Mais uma vez parabéns Júlio Severo, seu pioneirismo em trazer coisas novas atualizando o povo de Deus, isso é uma benção, mas para quem diz que tem coisas boas no meio Muçulmano e é claro tem mesmo, mas só tem no Pais onde são minoria absoluta porque onde são maioria não e vê essa bondade toda e os Muçulmanos ocidentais são bonzinhos porque dependem disso para fazer negócios e são tolerados em seus paises de origens porque são verdadeiros missionários do Islã, mas se ganharem terreno ai acaba toda a tolerância e é implantada a cultura islamica, ou seja todos tem direitos de professar a sua fé, mas expo-la só os Moçulmanos podem, pregar o Evangelho de Cristo pode, mas só em "silencio", nunca terão a verdadeira liberdade que lhes é dada aqui no ocidente, digo isso porque em alguns poucos paises Muçulmano é tolerado o Cristinismo, mas são impostas tantas regras que na verdade se torna impossivel ser Cristão num ambiente desses. O que me preocupa é que tem ocidentais que acreditam que em paises Muçulmanos a liberdade é plena, mas sempre falam isso do conforto de um Brasil onde qualquer minoria é tolerada e até humilha a grande maioria sem nenhuma consequência, pois temos sido um povo de maioria Cristã e tolerantes ao extremo.
Pena que em breve os nazigayzistas irão tomar o poder e acabar com toda essa tolerância.

Léo disse...

Pode ser coincidência ou obra da providência (prefiro ficar com a segunda hipótese), mas retornei ao site para complementar o que havia esquecido dizer no comentário feito por mim acima quando, para minha surpresa, deparei-me com um comentário cínico, malicioso, sorrateiro, ambíguo típico de quem está mal intencionado. Falo do comentário do Sr A. Gomes. Retornei com o propósito de cobrir de elogios o artigo aqui postado de Don Feder intencionando não entrar em detalhes, como de fato, não entrarei, pois o artigo por si só é por demais esclarecedor. Digo apenas que, direto, transparente, contundente, Feder deixou claro o comportamento malandro e maligno dessa figura bizarra que preside os EUA, e o lado sinistro dessa (porca miséria!!!) "religião da paz" - alguém poderia me explicar de onde saiu essa alcunha grotesca?
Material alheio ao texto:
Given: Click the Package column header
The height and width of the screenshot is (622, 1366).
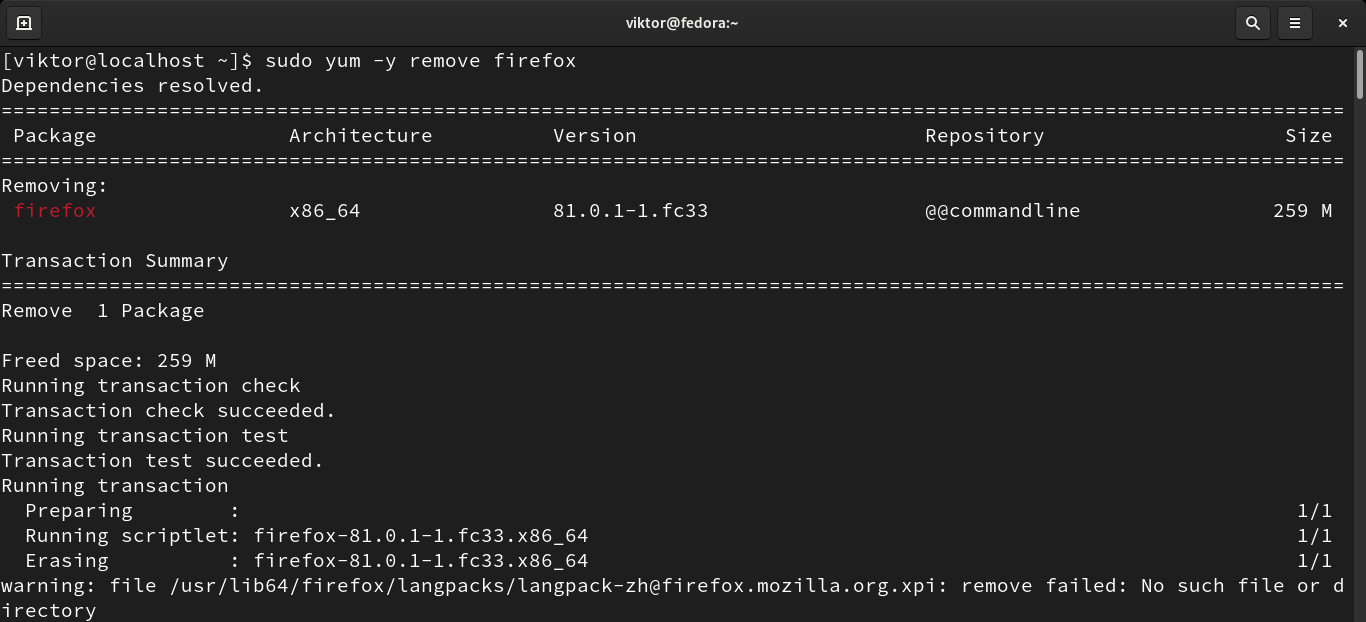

Então surgiu minha inquietação: o que é que esse Sr Gomes viu de tão absurdo no artigo de Don Feder? Caro Júlio, creio que você pode não ter percebido a perfídia por desatenção ou pura ingenuidade, mas não tenho dúvida de que esse sujeito está tentando usar o seu espaço para desacreditar as sábias palavras de um grande articulista conservador, inteligente e perspicaz, para então inocular em seus leitores aquela dúvida satânica, que todos nós podemos estar expostos num momento de fragilidade, a respeito de pessoas boas e verdadeiras. Quanto a este tal Gomes fica claro não tratar-se de um cristão de forma alguma, isto é uma víbora querendo confundir a cabeça de inocentes. No máximo, esse infeliz se faz de cristão para depois, secretamente, freqüentar “taricas” (organizações esotéricas islâmicas) que tem como objetivo exatamente isto que ele tentou fazer aqui, se passar por cristão ganhando a confiança deles e depois os envenenando de discursos contraditórios e nocivos à fé cristã.
Portanto, caro Júlio, peço-lhe que dê atenção a este meu alerta, e tome cuidado com este tipo de gente ardilosa que tem por objetivo emporcalhar o seu site com mentiras e calúnias.
Fica aqui o meu abraço e um forte desejo de eu seja compreendido.
Que Deus abençoe a ti e toda família.

Julio Severo disse...

Prezado Léo, você tem razão. Não faz sentido nenhum publicar um lixo de comentário cheio de mentiras. Nos países radicalmente muçulmanos, os cristãos são perseguidos, torturados e mortos. Em países como o Brasil, eles escondem a face e até usam a liberdade que NÓS lhes damos para nos perseguirem. Antes de sair do Brasil, quatro líderes muçulmanos de São Paulo estavam movendo ação contra mim. Meu "crime"? Postar textos que eles não gostam. Vou apagar imediatamente o comentário lixo, até porque o autor não quis aparecer.

Anônimo disse...

Julio, o Alexssandro fala uma verdade. George Washington era ligado a maçonaria. Ele era um verdadeiro defenssor não só da maçonaria, como também dos movimentos ''libertários''.

Léo disse...

Prezado Júlio,
Fico feliz por ter-me compreendido e ainda haver tomado a atitude correta. Temos de estar sempre alerta com esse tipo de gente que abunda o mundo. Eles tentam ocupar todos os espaços difundindo idéias erradas entre seus inimigos deixando-os confusos, como vírus que embaralham um sistema organizado, e aproveitam-se desse descuido para propagar suas idéias malignas. Esta é uma tática maquiavélica muito utilizada pelos comunistas e islamitas, além da perseguição ostensiva como você próprio sofreu. Gente imunda!
Que Deus lhe abençoe em seu novo lar e que coisas como essa nunca mais aconteça contigo.
Abraços

Alexssandro disse...

Li a Bíblia e ocasionalmente a leio novamente, alias foi atraves dela que comecei a duvidar da existência de Deus e das religiões em geral.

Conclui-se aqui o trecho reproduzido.